Brief →
Which lines of the listing contain the word "left"? Extract each one in full.

****************************************

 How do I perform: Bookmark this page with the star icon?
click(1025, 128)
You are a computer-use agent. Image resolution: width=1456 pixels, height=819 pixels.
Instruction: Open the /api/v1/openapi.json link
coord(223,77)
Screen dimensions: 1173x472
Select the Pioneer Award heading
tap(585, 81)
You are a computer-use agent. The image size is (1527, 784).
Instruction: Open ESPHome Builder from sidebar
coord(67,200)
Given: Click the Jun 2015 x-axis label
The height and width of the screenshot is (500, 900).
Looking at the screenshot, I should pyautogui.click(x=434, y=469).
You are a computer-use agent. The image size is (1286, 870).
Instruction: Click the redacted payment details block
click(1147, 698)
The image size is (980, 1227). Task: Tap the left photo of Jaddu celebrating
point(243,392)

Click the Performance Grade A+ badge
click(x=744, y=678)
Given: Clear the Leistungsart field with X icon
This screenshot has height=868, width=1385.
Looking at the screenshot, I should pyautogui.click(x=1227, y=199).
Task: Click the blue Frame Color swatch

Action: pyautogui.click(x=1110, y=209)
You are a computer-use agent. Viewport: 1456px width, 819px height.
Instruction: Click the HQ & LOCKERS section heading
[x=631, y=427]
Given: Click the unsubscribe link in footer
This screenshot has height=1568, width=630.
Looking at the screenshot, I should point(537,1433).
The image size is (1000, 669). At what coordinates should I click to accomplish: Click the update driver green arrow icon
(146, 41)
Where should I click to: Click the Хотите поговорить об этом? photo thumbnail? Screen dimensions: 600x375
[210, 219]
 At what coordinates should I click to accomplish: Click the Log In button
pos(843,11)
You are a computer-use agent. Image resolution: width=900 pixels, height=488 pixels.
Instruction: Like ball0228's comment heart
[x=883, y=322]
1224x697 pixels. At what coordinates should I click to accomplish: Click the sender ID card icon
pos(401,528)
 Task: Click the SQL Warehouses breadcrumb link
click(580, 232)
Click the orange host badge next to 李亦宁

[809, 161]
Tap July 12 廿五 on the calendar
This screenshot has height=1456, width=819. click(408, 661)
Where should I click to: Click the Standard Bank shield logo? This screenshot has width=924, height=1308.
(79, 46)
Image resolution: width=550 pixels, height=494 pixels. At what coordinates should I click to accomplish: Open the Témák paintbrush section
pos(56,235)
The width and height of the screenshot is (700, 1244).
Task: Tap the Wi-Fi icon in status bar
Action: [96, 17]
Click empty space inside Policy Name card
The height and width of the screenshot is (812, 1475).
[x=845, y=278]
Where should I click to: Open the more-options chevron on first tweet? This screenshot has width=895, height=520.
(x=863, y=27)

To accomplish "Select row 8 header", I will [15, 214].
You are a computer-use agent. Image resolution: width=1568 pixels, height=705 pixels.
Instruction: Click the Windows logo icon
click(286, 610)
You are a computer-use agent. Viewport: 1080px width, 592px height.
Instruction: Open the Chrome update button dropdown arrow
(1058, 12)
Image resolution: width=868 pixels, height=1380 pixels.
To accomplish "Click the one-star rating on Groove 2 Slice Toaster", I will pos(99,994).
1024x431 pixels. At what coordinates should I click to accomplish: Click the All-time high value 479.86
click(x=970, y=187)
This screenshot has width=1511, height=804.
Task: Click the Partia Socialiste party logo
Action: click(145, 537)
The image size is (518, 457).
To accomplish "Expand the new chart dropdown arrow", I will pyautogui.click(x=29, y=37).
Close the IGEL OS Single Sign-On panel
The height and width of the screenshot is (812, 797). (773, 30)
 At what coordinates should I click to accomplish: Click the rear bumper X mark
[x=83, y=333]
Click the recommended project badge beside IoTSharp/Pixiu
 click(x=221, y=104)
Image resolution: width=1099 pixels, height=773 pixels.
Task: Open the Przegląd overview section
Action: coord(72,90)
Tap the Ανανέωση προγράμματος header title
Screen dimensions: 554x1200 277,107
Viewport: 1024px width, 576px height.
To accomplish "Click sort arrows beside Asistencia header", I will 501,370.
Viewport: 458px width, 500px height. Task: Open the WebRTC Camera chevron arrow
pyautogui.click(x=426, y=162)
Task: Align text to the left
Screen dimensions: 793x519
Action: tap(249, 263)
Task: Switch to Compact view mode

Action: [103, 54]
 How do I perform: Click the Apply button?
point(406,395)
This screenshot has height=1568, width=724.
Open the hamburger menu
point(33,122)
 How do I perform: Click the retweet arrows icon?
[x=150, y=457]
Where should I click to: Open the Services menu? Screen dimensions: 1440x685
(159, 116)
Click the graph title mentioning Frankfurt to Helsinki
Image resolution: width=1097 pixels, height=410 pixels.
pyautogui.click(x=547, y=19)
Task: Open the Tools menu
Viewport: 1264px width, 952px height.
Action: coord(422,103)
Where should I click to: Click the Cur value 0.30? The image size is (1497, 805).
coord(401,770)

****************************************

Exercise solution →
The image size is (980, 1227). Task: Tap the left photo of Jaddu celebrating
Task: Align text to the left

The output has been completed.